PFD Table Set up for Light Curve
PFD Table Set up for Light Curve
Photon Flux Density Table Set up for Light Cruve
Remove ASW from chamber
Make sure the stirrer is still going (can turn off while removing ASW)
In the top menu bar, click Hardware > New PFD table
Select auto
Adjust so the following intensities of light (umoles) are selected for 1 minute each: 0, 5, 20, 40, 80, 120, 200, 400, 800, 1600. Click save if you need to close the window, otherwise leave the window up until you clock "go."
Note
This screenshot is from before time was adjusted to 1 min. 2 mins tends to result in a flatline because it allows too much oxygen to build up in the chamber.
Add 900 µL of culture
Add 100 µL of NaHCO3 solution
Place the plunger into the chamber
Click "Go" on PFD window
When program is done, turn off stirrer
View QY Data tab and save the file
Expected result
Graph pictured above shows 400-800umols of light as being the best for O. tauri photosynthesis.
Clean Up
Clean Up
Clean Up
Remove the sample from the electrode chamber using a pasteur pipette
Make sure everything is turned off (stirrer, light)
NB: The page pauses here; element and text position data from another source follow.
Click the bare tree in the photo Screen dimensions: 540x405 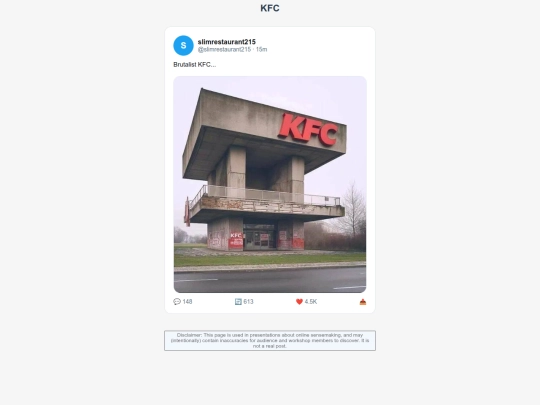352,210
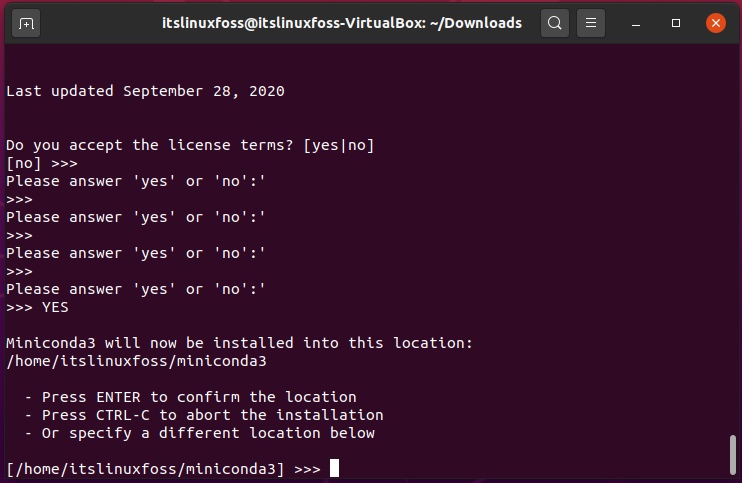Screen dimensions: 742x483
Task: Click the typed YES response
Action: coord(55,307)
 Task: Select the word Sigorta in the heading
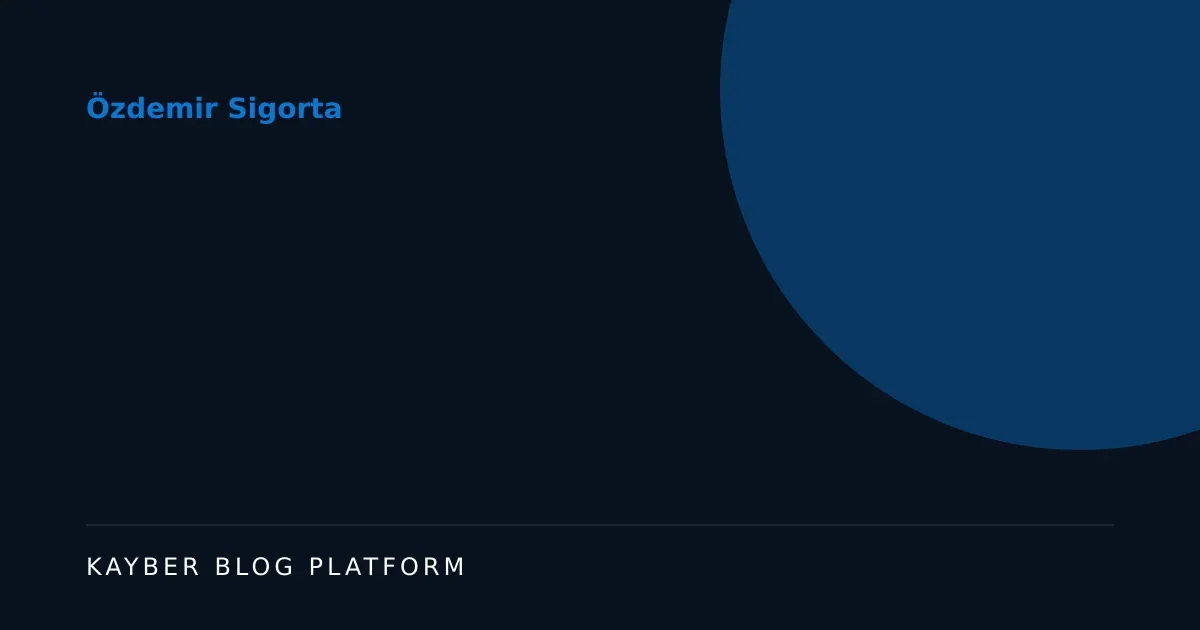[x=285, y=109]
Take out and put away the optical port blanks
Take out the light
Unscrew the bottom of the electrode chamber, careful not to let the electrode and magnetic follower fall
Pull out the electrode disk, catch the magnetic follower
Rinse the inside of the electrode chamber with dH2O
Take the O-rings off the electrode and rinse them with dH2O
Take off the membrane and paper from the electrode and dispose of them in the bio-waste bin
Rinse the electrode disc with dH2O
Rinse the magnetic flea with dH2O
Make sure everything is gently and thoroughly dried, use a kimwipe for the electrode disc.
Repeat the same polish process as done at the beginning on the electrode/electrode disc. It's important to clean the electrode disc thoroughly right after you're done using it to prevent any tarnish buildup, which can happen after one day of use. The electrode disc should also be stored with a dehydration packet.